== INPUT MATERIAL ==
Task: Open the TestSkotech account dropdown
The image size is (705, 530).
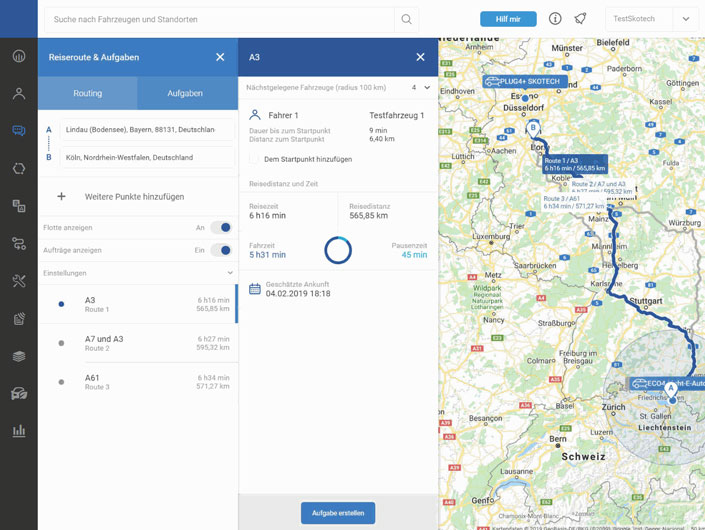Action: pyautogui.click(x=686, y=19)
==
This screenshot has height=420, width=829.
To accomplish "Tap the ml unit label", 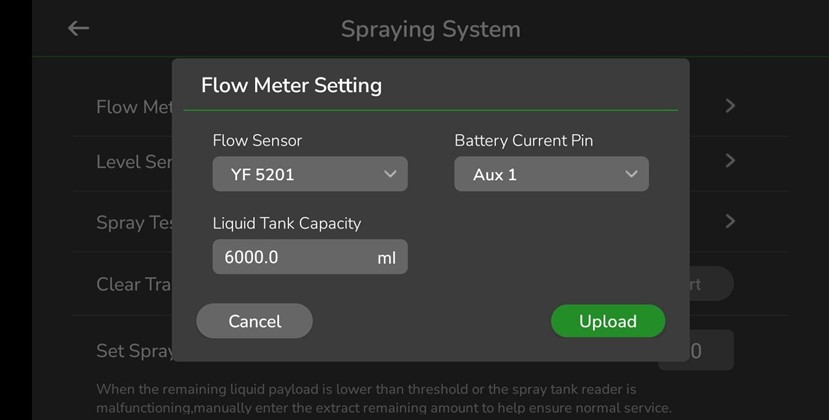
...
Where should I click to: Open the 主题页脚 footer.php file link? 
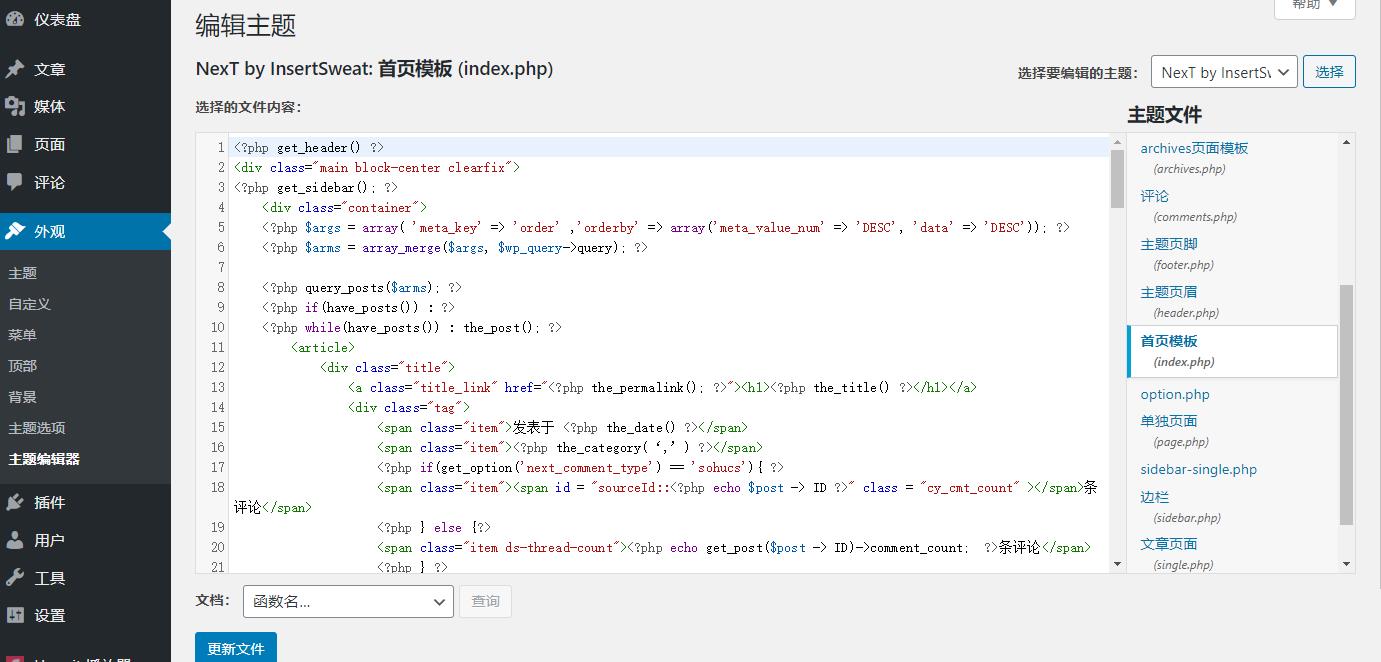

== PROBLEM DESCRIPTION ==
Take the entries above and copy exactly the lines starting at the one with "This screenshot has height=420, width=829." and ending at the one with "the ml unit"; nothing outside that span, and no pictures.

== RESULT OF THIS EXERCISE ==
This screenshot has height=420, width=829.
To accomplish "Tap the ml unit label", 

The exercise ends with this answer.